Il testimone prosegue poi nel racconto, riferendo che “a metà gennaio, un’infermiera mi ha detto che a Wuhan era stato consigliato agli operatori sanitari di non indossare presidi sanitari protettivi per evitare il panico. Più tardi, Song (un medico che cita nel pezzo, ndr) mi disse che gli operatori sanitari erano stati invitati a non chiedere aiuto ai media. Ora 1700 di loro sono stati contagiati a livello nazionale”. E anche ora, a epidemia conclamata con 70mila contagiati e oltre 1.700 vittime, “il governo cerca ancora di nascondere le informazioni. Migliaia di post in cui si chiedeva aiuto sono stati cancellati dal gruppo online. Gli editori dei media cinesi mi hanno detto che non avrei potuto scrivere nulla che potesse criticare il governo”.

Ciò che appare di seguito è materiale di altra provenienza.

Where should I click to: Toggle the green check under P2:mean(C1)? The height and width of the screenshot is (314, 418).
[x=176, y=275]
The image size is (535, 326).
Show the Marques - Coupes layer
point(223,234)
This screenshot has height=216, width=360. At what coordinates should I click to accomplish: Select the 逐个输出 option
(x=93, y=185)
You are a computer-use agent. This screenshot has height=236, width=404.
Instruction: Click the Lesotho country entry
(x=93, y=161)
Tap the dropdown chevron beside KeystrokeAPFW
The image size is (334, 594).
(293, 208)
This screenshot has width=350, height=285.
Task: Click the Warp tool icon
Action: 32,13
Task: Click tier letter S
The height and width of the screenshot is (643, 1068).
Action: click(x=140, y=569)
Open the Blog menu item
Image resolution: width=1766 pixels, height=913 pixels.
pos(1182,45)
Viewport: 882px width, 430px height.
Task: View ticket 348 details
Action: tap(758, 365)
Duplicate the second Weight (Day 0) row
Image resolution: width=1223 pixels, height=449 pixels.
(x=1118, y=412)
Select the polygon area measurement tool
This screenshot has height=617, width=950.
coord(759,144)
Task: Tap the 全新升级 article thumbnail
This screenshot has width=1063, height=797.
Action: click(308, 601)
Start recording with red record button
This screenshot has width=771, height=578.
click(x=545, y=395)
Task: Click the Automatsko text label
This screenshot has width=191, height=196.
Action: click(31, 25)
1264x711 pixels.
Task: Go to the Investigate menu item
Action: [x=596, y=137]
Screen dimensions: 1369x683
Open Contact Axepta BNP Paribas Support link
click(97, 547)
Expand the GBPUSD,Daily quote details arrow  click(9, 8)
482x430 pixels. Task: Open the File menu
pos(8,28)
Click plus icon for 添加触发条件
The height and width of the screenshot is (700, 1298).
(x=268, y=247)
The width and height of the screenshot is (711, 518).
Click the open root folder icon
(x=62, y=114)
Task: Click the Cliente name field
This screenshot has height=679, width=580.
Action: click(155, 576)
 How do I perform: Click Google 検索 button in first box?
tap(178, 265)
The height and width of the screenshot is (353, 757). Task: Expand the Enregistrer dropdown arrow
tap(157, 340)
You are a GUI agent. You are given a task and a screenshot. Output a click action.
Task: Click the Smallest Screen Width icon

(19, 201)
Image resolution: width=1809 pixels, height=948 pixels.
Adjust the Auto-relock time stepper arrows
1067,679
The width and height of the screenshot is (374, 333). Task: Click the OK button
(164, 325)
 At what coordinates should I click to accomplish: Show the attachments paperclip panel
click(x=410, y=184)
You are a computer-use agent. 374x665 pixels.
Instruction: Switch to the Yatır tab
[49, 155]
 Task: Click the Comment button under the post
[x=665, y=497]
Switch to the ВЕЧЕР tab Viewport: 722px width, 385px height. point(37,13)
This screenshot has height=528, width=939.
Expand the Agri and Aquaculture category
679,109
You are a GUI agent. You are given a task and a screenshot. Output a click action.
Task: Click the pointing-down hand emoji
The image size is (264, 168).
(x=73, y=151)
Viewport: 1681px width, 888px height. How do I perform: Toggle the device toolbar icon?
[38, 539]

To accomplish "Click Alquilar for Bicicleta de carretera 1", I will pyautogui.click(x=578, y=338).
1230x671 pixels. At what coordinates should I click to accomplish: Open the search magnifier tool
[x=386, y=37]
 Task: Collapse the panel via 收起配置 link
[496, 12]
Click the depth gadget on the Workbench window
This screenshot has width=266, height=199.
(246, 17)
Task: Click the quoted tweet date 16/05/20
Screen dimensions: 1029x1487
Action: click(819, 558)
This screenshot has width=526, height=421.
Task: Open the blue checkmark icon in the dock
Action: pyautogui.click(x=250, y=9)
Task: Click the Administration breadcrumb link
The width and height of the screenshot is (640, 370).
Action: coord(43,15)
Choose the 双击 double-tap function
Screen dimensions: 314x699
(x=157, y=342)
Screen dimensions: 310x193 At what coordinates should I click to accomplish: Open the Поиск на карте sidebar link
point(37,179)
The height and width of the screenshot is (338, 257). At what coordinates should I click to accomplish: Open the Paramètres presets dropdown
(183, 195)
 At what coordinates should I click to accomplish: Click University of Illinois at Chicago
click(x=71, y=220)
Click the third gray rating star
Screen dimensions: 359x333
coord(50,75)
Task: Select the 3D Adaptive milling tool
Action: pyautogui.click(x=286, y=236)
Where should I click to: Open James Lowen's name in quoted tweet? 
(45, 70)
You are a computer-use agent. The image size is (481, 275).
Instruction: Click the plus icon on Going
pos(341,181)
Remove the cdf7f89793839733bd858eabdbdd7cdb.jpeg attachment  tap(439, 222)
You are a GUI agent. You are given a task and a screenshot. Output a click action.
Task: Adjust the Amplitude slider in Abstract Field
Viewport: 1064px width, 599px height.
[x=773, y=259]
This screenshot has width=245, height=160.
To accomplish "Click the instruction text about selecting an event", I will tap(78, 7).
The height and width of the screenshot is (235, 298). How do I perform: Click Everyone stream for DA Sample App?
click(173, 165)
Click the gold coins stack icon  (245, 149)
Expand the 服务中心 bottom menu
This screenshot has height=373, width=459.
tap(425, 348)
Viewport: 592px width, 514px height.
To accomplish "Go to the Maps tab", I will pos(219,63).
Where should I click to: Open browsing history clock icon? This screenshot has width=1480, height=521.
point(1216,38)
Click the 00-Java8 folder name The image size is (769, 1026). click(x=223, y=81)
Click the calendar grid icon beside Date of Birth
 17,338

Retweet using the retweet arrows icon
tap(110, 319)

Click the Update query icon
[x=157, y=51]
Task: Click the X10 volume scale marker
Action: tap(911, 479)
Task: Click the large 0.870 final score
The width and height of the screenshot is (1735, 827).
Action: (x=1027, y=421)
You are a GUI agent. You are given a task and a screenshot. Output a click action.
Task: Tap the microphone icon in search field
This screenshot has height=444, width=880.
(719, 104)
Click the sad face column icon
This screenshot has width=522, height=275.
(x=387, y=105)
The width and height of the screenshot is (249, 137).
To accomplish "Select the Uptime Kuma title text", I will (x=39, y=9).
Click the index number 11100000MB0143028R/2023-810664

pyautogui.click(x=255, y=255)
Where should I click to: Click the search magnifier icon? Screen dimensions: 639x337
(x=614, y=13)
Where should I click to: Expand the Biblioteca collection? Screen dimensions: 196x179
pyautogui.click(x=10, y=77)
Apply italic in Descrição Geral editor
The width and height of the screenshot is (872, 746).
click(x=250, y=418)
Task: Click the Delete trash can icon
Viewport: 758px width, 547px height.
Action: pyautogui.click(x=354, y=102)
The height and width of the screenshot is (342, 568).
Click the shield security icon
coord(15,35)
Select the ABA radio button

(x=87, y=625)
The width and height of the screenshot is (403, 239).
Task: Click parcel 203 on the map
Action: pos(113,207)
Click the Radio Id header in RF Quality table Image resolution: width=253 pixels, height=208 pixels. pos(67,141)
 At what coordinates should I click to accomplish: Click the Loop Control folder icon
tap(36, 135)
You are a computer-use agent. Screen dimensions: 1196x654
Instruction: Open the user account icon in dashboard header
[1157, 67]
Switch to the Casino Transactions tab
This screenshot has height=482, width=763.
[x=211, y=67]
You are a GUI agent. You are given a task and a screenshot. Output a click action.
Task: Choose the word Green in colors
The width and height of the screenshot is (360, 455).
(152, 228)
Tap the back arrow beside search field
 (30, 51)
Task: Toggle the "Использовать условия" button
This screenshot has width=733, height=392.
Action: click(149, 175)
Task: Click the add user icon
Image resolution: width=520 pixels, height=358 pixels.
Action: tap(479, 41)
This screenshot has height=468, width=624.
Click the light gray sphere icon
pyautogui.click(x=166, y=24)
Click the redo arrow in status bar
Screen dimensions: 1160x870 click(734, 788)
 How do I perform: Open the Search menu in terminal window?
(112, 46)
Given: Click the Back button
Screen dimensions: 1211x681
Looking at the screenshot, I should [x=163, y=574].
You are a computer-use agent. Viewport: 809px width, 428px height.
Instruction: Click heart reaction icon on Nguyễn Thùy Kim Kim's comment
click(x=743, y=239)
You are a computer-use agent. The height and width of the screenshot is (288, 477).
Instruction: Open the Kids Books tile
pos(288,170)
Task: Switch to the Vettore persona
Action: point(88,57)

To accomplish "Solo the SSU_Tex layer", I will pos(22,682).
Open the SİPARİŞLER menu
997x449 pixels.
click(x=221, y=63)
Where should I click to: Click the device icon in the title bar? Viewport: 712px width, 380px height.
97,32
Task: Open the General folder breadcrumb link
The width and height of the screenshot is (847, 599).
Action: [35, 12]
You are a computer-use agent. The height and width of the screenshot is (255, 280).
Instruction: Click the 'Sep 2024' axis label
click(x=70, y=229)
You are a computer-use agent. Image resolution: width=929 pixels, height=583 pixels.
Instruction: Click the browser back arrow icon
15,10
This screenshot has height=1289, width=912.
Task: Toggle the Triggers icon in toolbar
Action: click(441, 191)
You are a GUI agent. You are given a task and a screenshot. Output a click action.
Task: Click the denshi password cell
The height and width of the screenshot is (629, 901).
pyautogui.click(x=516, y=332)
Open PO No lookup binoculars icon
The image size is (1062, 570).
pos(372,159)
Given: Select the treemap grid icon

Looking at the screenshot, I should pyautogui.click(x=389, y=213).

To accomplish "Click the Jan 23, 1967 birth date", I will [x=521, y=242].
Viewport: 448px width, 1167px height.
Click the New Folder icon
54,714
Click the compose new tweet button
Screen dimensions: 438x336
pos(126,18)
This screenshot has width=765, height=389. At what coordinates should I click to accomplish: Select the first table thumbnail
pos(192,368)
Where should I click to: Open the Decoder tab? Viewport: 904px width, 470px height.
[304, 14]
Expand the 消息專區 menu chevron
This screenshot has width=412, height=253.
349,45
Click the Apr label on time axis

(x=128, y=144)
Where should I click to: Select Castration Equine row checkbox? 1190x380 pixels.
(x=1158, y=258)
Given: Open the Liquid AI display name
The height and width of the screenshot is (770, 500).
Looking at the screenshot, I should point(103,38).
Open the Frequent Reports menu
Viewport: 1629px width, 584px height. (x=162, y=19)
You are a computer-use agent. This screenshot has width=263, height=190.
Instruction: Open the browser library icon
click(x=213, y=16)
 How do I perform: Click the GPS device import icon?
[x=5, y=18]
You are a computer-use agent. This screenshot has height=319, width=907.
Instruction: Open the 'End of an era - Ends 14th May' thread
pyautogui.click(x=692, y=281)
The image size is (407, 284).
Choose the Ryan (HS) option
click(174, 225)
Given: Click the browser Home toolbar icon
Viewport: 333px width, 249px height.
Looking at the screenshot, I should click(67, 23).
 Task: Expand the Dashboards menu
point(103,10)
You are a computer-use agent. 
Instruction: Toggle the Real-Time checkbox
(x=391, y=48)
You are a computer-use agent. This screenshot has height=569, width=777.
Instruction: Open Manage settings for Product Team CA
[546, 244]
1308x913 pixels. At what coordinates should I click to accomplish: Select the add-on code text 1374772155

Sulla cancellazione dei post è significativa la storia raccontata oggi da Repubblica di Mengdi Liu, 24enne originaria di Wuhan che si trova a Milano per un master di Architettura. Suo nonno è stato ucciso dal coronavirus, mentre il padre, infetto, è in fin di vita. Su Weibo cercava di aiutare il nonno a trovare un ospedale che potesse accoglierlo: ma alla sua famiglia è stato detto di smetterla con gli appelli online. Poi, quando anche il padre si è ammalato, a Mengdi è stato bloccato anche l’account su WeChat: era il mezzo che utilizzava per inviargli messaggi e video. “Questo account di WeChat è sospettato di diffondere voci dannose ed è stato temporaneamente bloccato”, si legge sul suo smartphone. Di più non è dato sapere. “Ho sempre cercato solamente di esprimere vicinanza alla mia famiglia, tutto qui – spiega la ragazza-. Sono tanti gli account bloccati in Cina, ma nessuno sa davvero perché, ci sono così tante notizie che circolano, difficile se siano vere o false“.